### EXTRAIT DU TEXTE ###

Dernière mise à jour : 5 janv. 2020


Ce roman a été élu meilleur roman par le jury de ma librairie habituelle, et son titre énigmatique m’a intriguée…la quatrième de couverture a achevé de me convaincre.

Ce premier roman, quasiment autobiographique, relate la vie d’une famille guadeloupéenne sur plusieurs décennies et trois générations, entre les années 50 et les années 2000. La narratrice, comme l’autrice, est née en France d’un père guadeloupéen et d’une mère d’origine belge. Comme elle, elle a grandi en banlieue parisienne. Elle connaît peu la Guadeloupe et c’est à l’âge adulte qu’elle part sur les traces de son histoire familiale en interrogeant Antoine, une de ses tantes, sœur aînée de son père et femme au caractère bien trempé et avec un sacré tempérament.

Ainsi, le récit nous emmène dans la Guadeloupe des années 50, à Morne-Galante plus précisément, là où naissent Antoine, Lucinde et Petit-Frère, le cadet. A travers les souvenirs d’Antoine, on découvre aussi les évolutions successives et pas toujours positives des îles antillaises. L’autrice aborde aussi les paradoxes et contradictions de la société guadeloupéenne, conditionnée par de nombreux clivages : blancs et riches, puissants / colorés et pauvres ; villes / hameaux reculés ; traditions / modernité. Dès la fin de leur adolescence, Antoine, Lucinde et Petit-frère quitte leur hameau reculé pour Pointe-à-pitre. Antoine ouvre une boutique et développe son commerce en n’hésitant aps à commercer avec les pays d’Amérique du sud. Lucinde gagne sa vie en tant que couturière, fière de fabriquer des vêtements pour les riches blanches de la ville. Petit-Frère, lui est le seul à aller au lycée. Un peu plus tard, après des émeutes et grèves durement réprimées, Lucinde, puis petit-frère et enfin Antoine quittent leur île pour la région parisienne. Ils espèrent trouver une vie plus confortable et aisée en métropole, mais ils se retrouvent confrontés au racisme, aux a priori négatifs, au décalage culturel.

Pou moi, je scinde ce roman en 2 parties distinctes : la première partie qui raconte la vie en Guadeloupe et la seconde qui commence à leur arrivée en métropole. J’ai vraiment nettement préféré la première partie ! Le récit est vif, émaillé de références culturelles et d’expressions créoles qui le rendent si vivant, authentique et souvent drôle. J’y ai aussi beaucoup appris sur ce département d’outre-mer, sur les conditions de vie de ses habitants et l’organisation très codée de la société.

###

*CONSIGNES:*
1. Répondez aux questions suivantes d'après la critique du roman guadeloupéen :
(a) Quel jury a élu ce livre meilleur roman ?
(b) Dans quel lieu naissent Antoine, Lucinde et Petit-Frère ?
(c) De quel métier Lucinde vit-elle à Pointe-à-Pitre ?
2. Poursuivez, s'il vous plaît, la critique du roman guadeloupéen à partir de sa dernière phrase.
Aucun des enregistrements n'est utile pour ce travail.

### JEU DE DONNÉES ###

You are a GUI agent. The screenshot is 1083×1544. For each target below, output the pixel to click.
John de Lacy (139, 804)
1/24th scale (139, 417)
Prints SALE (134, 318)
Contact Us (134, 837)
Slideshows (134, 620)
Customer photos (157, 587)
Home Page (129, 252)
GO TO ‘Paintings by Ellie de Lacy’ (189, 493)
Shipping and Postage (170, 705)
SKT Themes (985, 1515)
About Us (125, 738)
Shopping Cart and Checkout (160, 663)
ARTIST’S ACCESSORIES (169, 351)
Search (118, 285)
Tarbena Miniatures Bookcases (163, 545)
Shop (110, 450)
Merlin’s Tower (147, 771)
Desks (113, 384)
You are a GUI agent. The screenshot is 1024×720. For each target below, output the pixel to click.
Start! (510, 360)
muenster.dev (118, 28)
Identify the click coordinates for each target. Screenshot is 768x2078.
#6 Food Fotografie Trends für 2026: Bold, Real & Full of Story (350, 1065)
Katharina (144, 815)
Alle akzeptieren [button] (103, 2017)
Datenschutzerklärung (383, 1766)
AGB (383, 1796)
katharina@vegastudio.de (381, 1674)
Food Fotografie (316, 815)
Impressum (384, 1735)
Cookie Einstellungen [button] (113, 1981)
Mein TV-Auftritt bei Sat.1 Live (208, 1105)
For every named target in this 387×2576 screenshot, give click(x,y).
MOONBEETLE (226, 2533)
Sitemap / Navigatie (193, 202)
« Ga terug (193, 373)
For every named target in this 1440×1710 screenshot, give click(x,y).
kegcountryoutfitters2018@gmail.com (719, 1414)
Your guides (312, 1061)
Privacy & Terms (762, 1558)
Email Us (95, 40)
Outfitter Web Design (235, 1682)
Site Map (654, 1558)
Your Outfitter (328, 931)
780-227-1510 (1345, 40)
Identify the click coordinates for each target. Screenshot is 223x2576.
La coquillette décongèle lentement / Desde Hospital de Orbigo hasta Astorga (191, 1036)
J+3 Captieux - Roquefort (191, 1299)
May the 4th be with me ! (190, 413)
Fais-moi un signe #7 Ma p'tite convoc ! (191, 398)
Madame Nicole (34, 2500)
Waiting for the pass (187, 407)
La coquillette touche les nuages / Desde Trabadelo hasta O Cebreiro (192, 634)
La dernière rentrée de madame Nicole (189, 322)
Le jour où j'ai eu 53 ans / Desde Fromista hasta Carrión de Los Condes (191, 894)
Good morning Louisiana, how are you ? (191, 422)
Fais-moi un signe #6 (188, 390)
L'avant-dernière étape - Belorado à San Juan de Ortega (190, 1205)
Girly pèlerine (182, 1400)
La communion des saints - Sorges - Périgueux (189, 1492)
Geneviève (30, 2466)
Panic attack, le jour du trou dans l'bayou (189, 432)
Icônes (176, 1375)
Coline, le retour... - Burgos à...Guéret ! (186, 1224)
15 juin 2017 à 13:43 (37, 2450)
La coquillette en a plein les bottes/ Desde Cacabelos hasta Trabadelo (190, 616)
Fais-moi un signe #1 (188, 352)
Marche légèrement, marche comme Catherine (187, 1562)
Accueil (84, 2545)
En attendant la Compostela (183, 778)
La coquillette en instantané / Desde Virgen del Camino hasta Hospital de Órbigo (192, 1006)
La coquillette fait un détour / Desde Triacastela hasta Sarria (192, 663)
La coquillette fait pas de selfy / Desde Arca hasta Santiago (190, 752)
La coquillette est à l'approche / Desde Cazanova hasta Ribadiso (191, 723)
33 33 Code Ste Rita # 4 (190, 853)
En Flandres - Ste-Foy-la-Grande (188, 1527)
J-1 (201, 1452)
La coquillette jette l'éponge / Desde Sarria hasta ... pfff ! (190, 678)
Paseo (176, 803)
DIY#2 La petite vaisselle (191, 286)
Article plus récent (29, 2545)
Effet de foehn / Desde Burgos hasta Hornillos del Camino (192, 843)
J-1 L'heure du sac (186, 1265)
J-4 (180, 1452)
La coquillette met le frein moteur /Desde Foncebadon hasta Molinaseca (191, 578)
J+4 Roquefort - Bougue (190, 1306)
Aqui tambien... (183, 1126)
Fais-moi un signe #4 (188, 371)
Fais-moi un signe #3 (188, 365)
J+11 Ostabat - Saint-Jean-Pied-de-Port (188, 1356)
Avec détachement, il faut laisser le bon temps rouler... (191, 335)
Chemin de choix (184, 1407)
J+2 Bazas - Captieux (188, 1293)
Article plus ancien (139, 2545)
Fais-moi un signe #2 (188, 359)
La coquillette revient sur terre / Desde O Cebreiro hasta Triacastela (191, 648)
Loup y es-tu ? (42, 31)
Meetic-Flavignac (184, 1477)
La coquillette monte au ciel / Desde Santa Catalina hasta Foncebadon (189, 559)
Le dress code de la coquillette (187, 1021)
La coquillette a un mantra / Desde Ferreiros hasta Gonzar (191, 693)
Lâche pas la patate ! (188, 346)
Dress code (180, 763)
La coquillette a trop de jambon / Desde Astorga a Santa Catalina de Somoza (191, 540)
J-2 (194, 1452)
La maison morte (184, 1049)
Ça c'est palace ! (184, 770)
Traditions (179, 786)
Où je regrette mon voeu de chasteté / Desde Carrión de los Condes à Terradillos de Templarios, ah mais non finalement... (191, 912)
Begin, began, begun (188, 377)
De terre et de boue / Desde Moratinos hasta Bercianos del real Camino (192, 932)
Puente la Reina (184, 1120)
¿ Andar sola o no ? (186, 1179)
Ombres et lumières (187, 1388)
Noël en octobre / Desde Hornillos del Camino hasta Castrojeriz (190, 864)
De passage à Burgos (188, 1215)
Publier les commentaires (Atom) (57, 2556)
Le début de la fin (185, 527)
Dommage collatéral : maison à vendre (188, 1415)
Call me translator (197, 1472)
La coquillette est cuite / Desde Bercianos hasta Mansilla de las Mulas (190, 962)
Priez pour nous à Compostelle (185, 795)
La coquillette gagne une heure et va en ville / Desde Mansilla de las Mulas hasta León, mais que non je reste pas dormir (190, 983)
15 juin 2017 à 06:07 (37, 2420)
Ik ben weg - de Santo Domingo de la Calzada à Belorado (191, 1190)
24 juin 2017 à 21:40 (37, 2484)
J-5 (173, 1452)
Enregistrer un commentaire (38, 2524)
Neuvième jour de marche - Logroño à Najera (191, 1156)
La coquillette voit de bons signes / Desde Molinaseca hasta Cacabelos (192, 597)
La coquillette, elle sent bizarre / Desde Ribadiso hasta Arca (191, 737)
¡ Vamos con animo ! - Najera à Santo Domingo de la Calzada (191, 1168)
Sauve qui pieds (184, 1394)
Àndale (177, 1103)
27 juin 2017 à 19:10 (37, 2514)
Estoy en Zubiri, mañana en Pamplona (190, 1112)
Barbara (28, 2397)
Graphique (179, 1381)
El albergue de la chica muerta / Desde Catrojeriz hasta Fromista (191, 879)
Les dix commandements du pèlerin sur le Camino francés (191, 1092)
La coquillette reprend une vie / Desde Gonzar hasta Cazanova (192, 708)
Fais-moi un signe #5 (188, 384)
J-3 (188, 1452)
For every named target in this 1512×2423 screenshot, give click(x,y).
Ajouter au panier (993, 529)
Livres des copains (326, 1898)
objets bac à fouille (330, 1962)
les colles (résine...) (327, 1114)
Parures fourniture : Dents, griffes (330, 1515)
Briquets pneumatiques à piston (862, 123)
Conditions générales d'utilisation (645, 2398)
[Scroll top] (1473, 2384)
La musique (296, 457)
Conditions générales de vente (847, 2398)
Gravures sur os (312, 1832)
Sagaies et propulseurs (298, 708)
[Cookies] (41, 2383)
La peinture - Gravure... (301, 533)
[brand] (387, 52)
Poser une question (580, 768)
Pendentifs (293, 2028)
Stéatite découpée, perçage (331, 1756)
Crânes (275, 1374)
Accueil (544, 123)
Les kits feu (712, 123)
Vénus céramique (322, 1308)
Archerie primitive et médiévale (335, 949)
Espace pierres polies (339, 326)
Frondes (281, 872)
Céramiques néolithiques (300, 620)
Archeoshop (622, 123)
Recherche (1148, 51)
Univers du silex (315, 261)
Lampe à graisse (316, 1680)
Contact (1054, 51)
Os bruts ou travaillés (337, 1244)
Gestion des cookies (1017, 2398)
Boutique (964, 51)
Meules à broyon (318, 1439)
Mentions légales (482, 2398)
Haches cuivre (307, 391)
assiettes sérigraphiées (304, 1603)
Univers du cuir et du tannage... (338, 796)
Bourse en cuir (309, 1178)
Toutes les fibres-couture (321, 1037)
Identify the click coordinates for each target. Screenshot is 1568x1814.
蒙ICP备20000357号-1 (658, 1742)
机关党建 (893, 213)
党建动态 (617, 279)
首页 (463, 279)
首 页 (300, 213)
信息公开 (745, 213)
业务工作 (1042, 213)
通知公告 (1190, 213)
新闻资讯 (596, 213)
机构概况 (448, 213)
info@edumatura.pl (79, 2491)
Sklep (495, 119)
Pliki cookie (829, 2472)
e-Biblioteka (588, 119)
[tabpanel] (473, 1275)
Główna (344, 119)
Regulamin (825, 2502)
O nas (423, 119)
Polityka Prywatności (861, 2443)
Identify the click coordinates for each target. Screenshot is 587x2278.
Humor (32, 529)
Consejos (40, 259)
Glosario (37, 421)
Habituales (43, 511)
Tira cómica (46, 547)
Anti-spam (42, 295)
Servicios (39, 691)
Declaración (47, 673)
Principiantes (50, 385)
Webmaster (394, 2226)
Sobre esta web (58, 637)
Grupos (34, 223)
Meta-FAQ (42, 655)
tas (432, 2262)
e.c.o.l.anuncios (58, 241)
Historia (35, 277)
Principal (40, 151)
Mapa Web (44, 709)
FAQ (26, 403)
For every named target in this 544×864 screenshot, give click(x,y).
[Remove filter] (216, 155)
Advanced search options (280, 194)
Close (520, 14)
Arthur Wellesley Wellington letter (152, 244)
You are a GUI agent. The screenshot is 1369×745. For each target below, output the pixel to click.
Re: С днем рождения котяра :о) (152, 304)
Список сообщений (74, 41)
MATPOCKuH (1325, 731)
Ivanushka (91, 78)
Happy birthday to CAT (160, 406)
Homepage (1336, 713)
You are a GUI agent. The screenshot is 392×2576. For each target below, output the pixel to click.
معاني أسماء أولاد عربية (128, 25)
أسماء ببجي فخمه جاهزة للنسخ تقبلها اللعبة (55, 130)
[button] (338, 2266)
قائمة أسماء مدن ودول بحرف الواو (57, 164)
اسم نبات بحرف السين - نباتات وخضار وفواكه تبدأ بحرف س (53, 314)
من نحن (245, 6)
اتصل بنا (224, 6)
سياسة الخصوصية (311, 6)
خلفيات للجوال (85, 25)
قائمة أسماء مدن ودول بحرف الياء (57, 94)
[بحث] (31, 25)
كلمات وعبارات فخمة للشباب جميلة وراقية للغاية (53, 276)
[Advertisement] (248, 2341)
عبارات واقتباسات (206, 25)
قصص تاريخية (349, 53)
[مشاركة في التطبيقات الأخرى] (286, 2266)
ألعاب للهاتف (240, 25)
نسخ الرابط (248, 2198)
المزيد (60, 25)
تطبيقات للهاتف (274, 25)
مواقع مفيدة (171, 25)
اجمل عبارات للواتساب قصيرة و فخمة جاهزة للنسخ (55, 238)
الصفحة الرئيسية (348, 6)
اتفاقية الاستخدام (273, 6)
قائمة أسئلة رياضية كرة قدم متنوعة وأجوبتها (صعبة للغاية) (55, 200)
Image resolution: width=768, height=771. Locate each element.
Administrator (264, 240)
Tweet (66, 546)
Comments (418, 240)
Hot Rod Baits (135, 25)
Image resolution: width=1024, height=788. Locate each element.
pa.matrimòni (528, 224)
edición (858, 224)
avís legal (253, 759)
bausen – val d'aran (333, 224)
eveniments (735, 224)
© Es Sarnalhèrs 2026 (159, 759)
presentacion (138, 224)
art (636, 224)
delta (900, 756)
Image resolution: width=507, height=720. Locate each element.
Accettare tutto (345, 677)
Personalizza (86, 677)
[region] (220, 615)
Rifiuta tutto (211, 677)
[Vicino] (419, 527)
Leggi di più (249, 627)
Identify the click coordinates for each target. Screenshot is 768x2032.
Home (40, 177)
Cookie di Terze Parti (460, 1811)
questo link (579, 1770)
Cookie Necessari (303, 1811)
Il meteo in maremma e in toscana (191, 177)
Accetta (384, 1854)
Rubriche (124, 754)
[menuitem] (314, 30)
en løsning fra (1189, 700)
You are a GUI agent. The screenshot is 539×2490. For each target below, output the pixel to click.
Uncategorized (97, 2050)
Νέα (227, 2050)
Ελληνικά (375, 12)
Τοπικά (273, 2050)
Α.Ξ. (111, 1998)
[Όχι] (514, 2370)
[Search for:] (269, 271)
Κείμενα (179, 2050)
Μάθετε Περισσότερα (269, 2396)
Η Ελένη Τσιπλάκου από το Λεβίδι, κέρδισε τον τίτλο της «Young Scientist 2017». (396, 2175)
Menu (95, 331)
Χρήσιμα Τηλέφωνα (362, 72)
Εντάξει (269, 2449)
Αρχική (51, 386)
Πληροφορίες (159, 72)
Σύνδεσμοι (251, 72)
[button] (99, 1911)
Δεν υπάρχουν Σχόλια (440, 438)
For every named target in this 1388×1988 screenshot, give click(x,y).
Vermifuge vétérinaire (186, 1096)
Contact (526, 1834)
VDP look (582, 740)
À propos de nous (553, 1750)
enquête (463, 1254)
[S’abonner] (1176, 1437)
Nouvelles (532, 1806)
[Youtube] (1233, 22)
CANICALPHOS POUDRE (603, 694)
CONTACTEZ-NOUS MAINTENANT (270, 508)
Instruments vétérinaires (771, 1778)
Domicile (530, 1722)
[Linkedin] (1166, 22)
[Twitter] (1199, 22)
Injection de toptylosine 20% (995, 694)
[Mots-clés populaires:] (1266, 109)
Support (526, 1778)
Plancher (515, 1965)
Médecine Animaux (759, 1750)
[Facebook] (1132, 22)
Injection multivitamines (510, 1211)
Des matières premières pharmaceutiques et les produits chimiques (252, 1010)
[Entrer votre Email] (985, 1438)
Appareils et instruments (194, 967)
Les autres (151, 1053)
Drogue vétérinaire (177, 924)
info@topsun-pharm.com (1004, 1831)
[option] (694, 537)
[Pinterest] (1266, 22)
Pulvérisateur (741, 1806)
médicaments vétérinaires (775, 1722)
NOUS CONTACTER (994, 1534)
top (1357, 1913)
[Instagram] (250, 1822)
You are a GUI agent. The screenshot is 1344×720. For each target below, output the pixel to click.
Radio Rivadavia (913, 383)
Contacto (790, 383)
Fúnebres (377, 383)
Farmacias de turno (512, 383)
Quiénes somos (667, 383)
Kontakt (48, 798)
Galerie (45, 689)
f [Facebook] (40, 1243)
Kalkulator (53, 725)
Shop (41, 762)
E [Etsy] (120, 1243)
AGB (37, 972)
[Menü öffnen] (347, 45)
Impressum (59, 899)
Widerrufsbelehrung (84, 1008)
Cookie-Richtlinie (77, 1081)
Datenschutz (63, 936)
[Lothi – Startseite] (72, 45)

###

*RÉPONSES DÉTAILLÉES:*
1.
(a) Le jury de la librairie habituelle de la personne qui écrit la critique.
(b) À Morne-Galante, en Guadeloupe.
(c) Elle est couturière.

2.
La seconde partie évoque leur vie en banlieue parisienne : Lucinde, arrivée la première y découvre le travail à la chaîne et à la pièce dans un atelier de couture, Petit-Frère, après un passage en tant qu’engagé militaire rejoint sa sœur et devient infirmier psy. Quant à Antoine, elle est la dernière à partir pour Paris où elle ouvre une boutique presque en tous points identique à celle qu’elle avait à Pointe-à-Pitre. J’ai trouvé que cette partie était moins détaillée, plus « superficielle », peut-être justement car elle concerne plus directement la vie de la narratrice/autrice.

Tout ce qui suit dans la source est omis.